_ASSIGNMENT_.
Begin your copy at the line with "1051x596 pixels. At" in the records below and end it at the line with "Open the partially visible Pla dropdown", restating each line word for word; omit the pictures.

----- RECORDS FOR PROCESSING -----

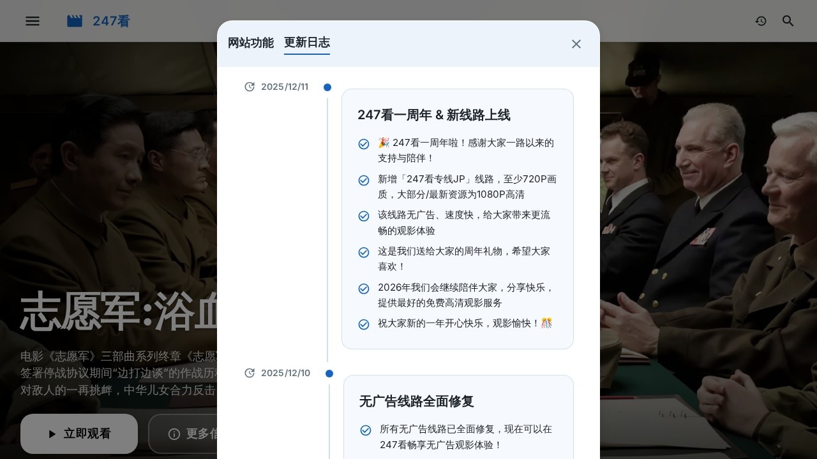Click the info icon in 更多信息

[175, 434]
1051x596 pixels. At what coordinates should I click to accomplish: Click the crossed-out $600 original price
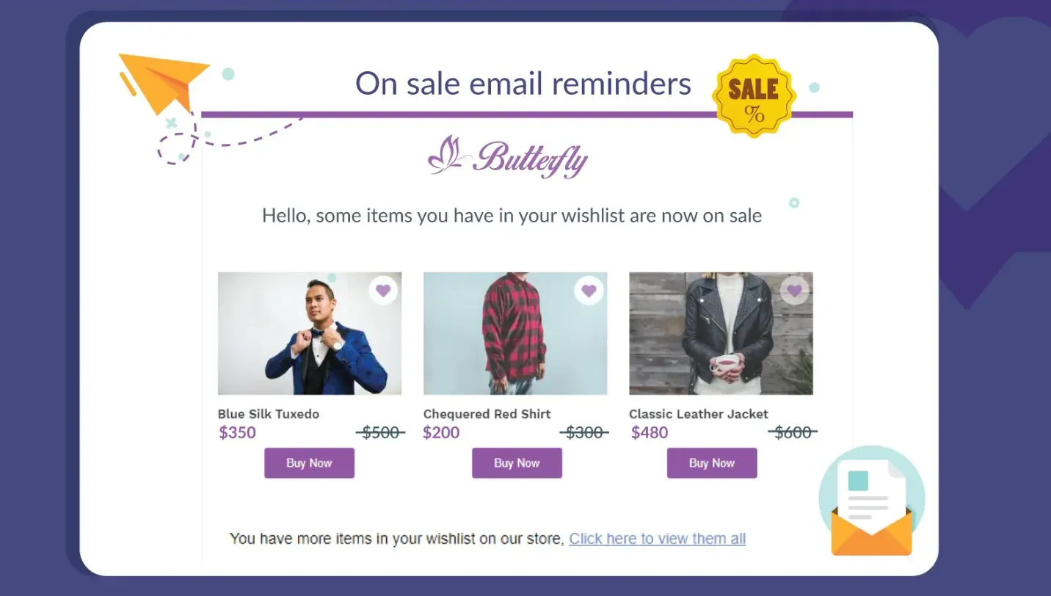click(x=793, y=432)
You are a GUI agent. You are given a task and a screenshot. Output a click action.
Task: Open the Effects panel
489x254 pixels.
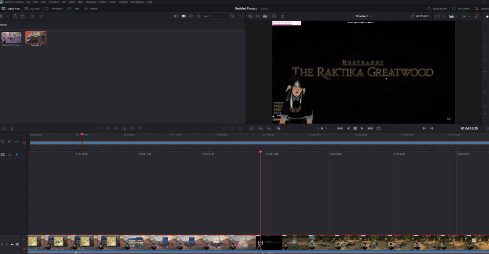91,9
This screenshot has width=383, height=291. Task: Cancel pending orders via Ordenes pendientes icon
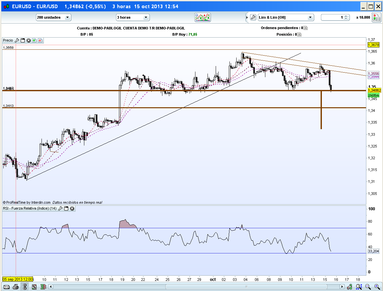[x=306, y=28]
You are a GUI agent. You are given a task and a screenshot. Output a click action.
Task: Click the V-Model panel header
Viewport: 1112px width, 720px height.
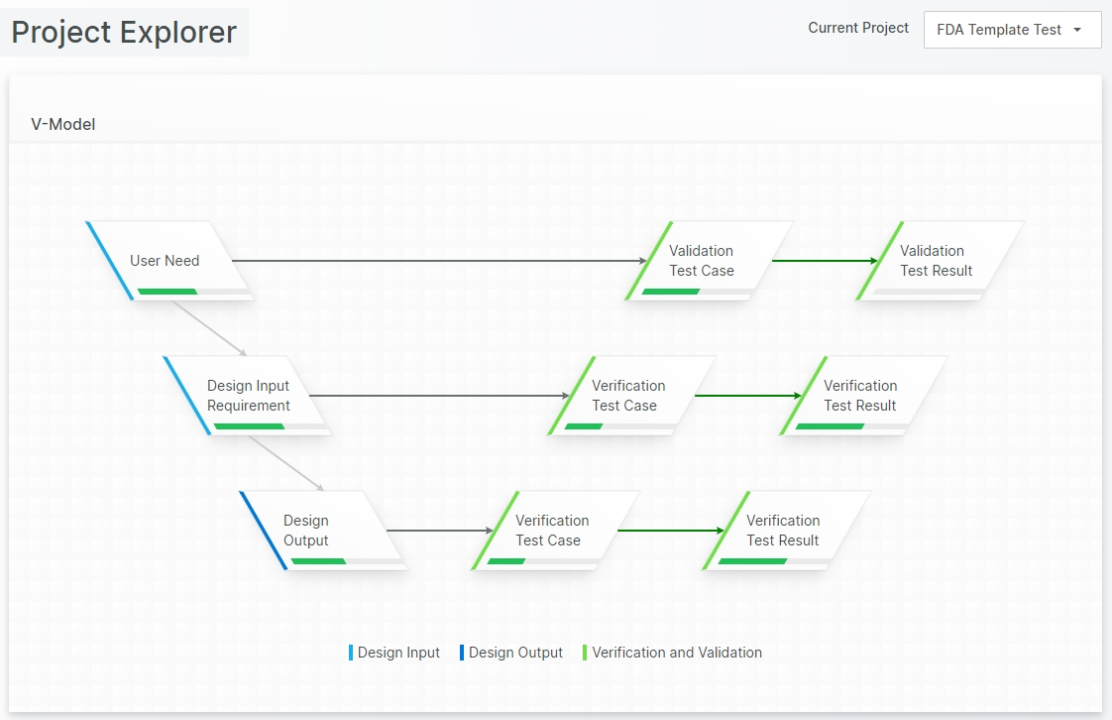[63, 124]
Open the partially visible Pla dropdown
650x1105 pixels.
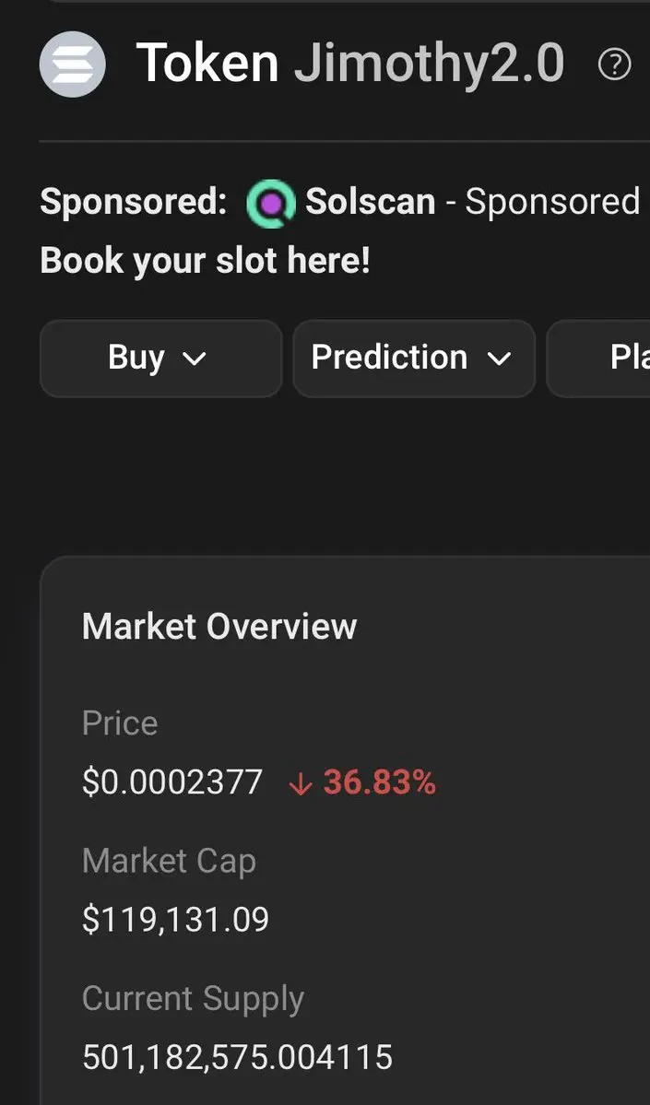point(598,358)
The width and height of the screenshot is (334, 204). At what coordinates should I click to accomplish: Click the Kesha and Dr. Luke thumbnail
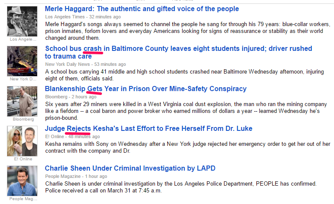click(22, 141)
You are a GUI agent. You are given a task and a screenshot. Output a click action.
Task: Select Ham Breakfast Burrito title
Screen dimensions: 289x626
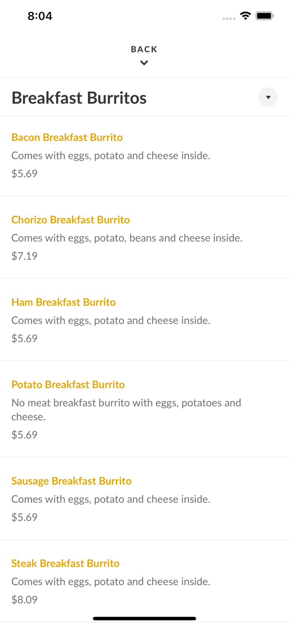63,302
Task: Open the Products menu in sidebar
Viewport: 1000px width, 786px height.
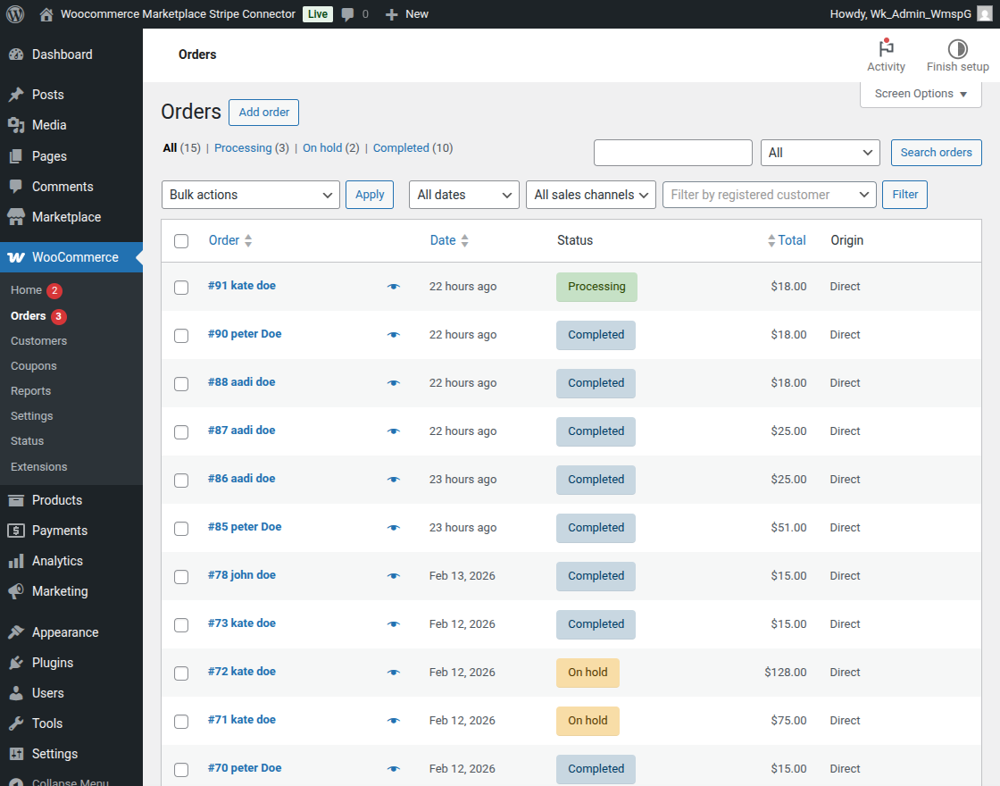Action: point(57,500)
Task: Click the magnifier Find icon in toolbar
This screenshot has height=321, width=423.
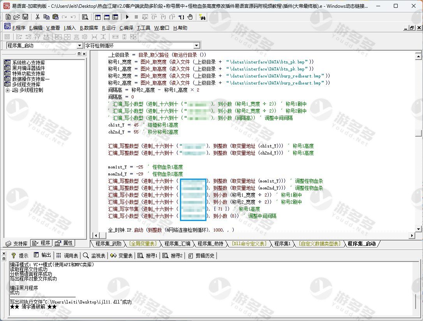Action: (x=85, y=17)
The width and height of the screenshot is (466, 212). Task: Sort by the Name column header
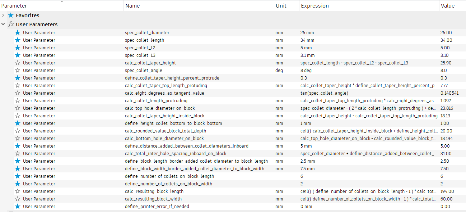(x=132, y=6)
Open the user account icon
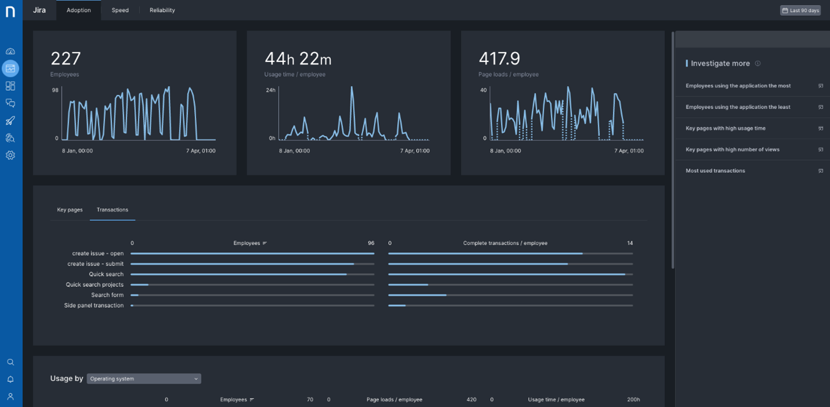This screenshot has width=830, height=407. [x=10, y=397]
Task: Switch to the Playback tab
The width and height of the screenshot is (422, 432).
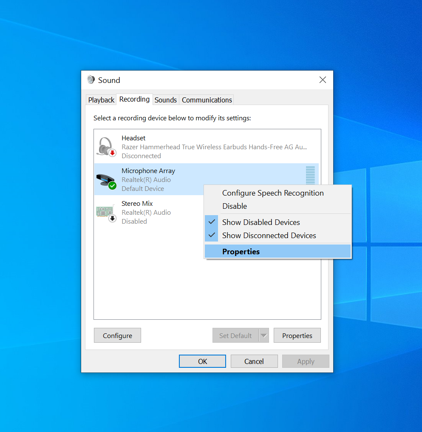Action: click(101, 100)
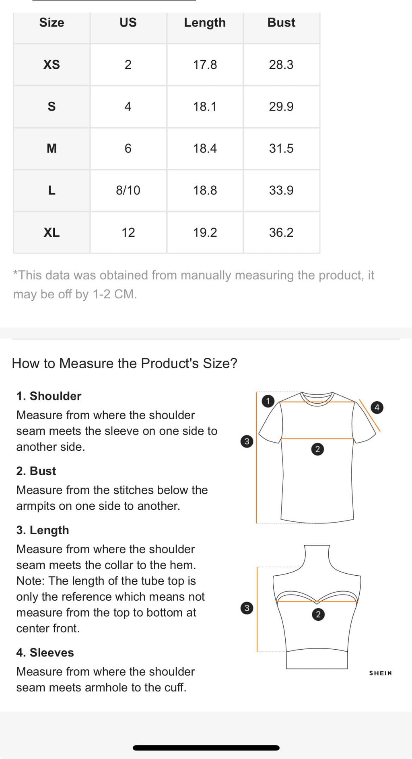The height and width of the screenshot is (759, 412).
Task: Select the Length column header
Action: pyautogui.click(x=205, y=23)
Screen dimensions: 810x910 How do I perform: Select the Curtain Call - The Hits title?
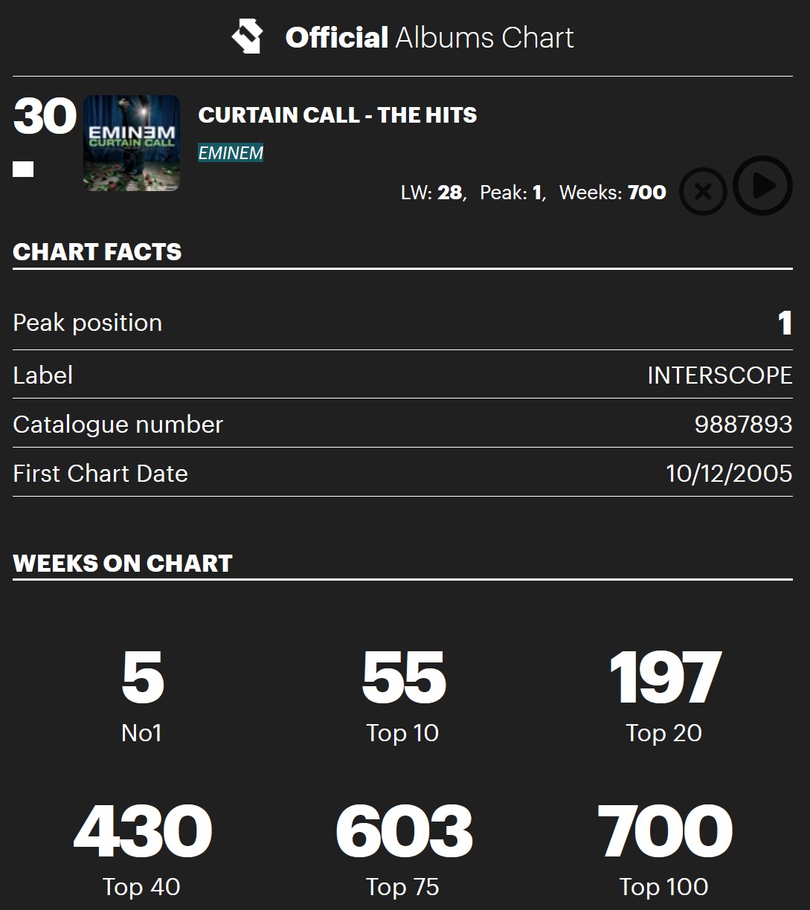[x=338, y=115]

-----

_ANSWER AREA_.
1051x596 pixels. At what coordinates should I click to accomplish: Click the crossed-out $600 original price
click(x=793, y=432)
You are a GUI agent. You are given a task and a screenshot. Output a click action.
Task: Open the Effects panel
489x254 pixels.
91,9
This screenshot has width=383, height=291. Task: Cancel pending orders via Ordenes pendientes icon
[x=306, y=28]
You are a GUI agent. You are given a task and a screenshot. Output a click action.
Task: Click the V-Model panel header
Viewport: 1112px width, 720px height.
[63, 124]
Open the partially visible Pla dropdown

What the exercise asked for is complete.